University students across the country, including Baruch College students, say they primarily use AI for brainstorming, outlining, organizing and summarizing. With the tool often open as one of their most-used browser tabs, students acknowledge it would be hypocritical to criticize professors for using AI when they rely on it so heavily.
However, students feel disrespected when a professor relies solely on AI to grade or give feedback, especially after they have committed significant time and genuine intellectual effort into the work they submitted.
Just as people most instantly think of “Heinz” when they hear “ketchup,” or “Google” when they think of searching something online, students associate AI with ChatGPT. Baruch College students were asked how they would feel if they wrote a paper for a class without the use of ChatGPT, but then received ChatGPT-generated feedback from their professors.
“I would feel disrespected if a professor did that because I put in all that work to do something organically, so I would expect my teacher to treat it with the same level of respect to read through it and formulate their own opinions,” Baruch student Jesse Kabongo said.
“I would be offended if my feedback was not coming from an actual person because AI is a lot pickier with things that professors aren’t even looking for,” Baruch psychology student athlete Grace Osuch said. “I feel like professors know what they are specifically looking for, but the AI will just pick out things like bad grammar, so AI is more generalized feedback as professors know what to look at.”
“I wouldn’t be terribly offended, but it depends on the class,” Yasmine Agdali, vice president of legislative affairs at Undergraduate Student Government, explained.
“If I am passionate about the class or it is a class towards my major then yes, I would feel offended but probably not if it was an elective.”

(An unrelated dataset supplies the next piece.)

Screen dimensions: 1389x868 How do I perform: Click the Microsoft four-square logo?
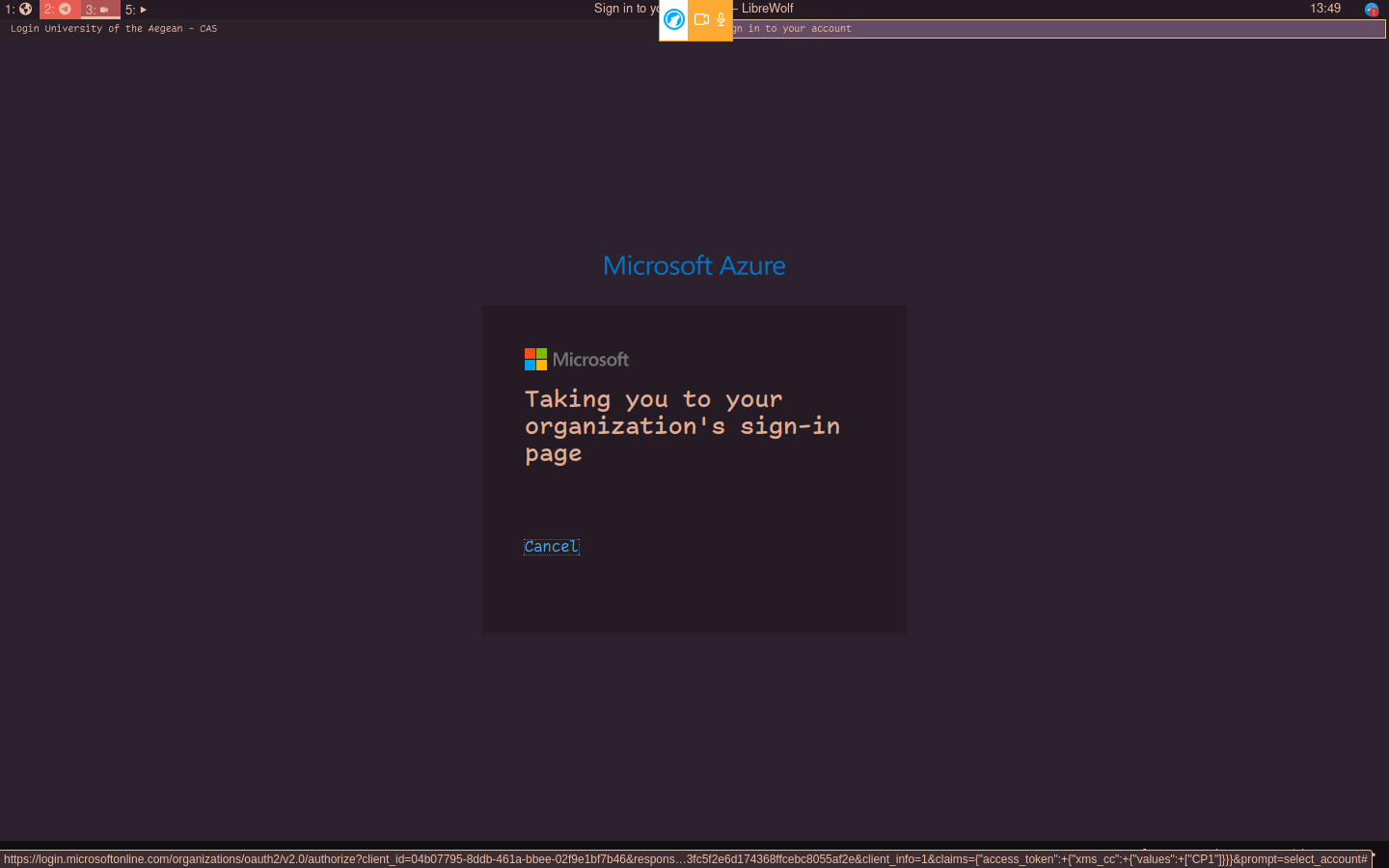533,359
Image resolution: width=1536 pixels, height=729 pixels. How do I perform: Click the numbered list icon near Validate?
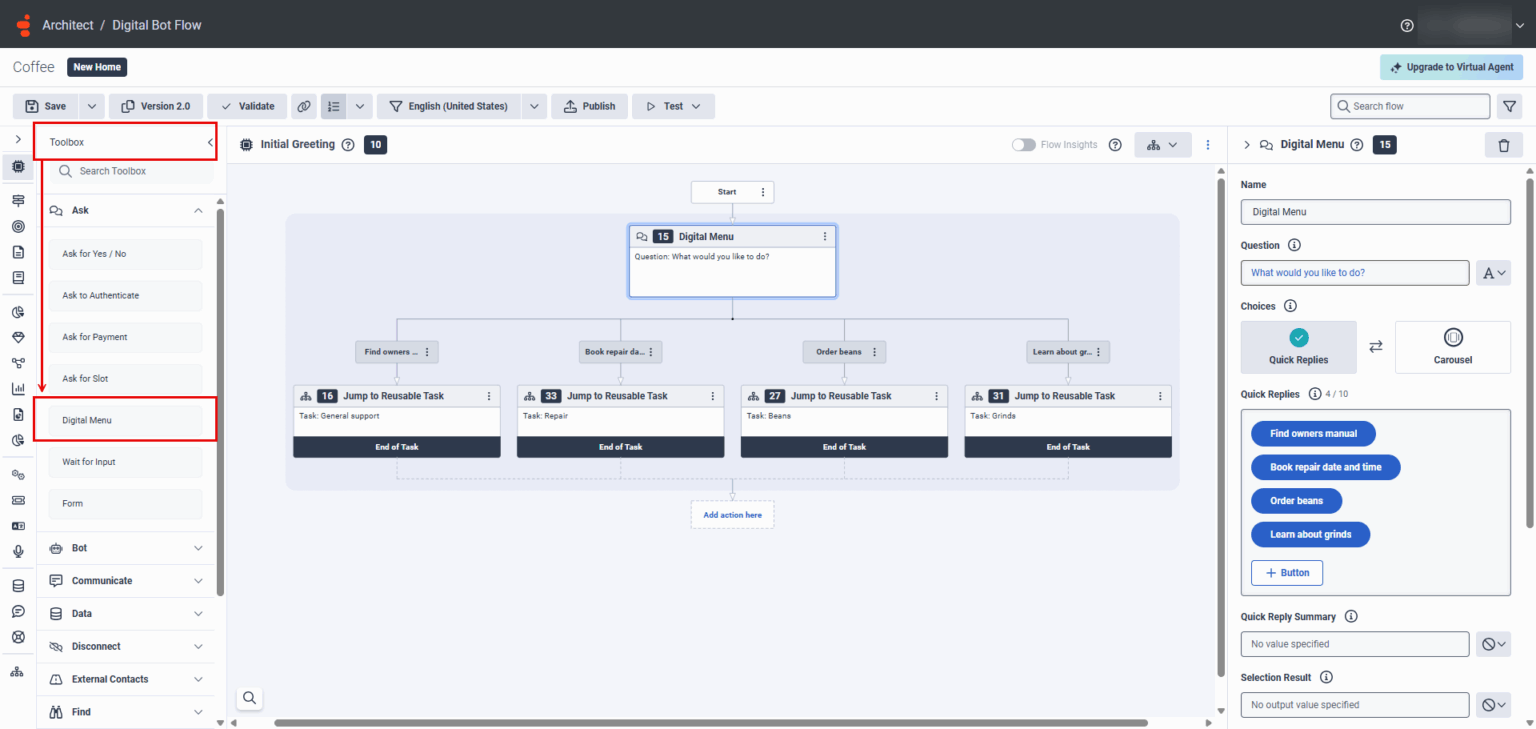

Many believe that there is a significant difference between students using AI to assist with their work and professors using AI to grade.
In a time when simply being a student is hardly enough to have an opportunity in such a challenging job market, the work done outside of class often provides students with the most effective career opportunities. Students rely on AI to have the time to compete with such high expectations of an overflowing resume.
“A lot of times, students use ChatGPT because of the constant time crunch we are under, and Baruch students have so much outside of their classes such as work and extracurriculars. Yes, it may sound hypocritical if students can use AI and not professors, but students also shouldn’t use it as a foundational piece of thought,” Agdali explained. “I find it more justified if students use it rather than professors using it for their job, because students are just trying to make small tasks easier.”
Students are offended if they receive AI feedback from their professors because it undermines all of the hard work they put into it.
The essays that students submit to their professors are art and deserve to be treated with respect to acknowledge the efforts that went into them.
If professors use AI to evaluate work without human insight, students’ creativity, thoughts and efforts are undermined along with students’ investment in their education.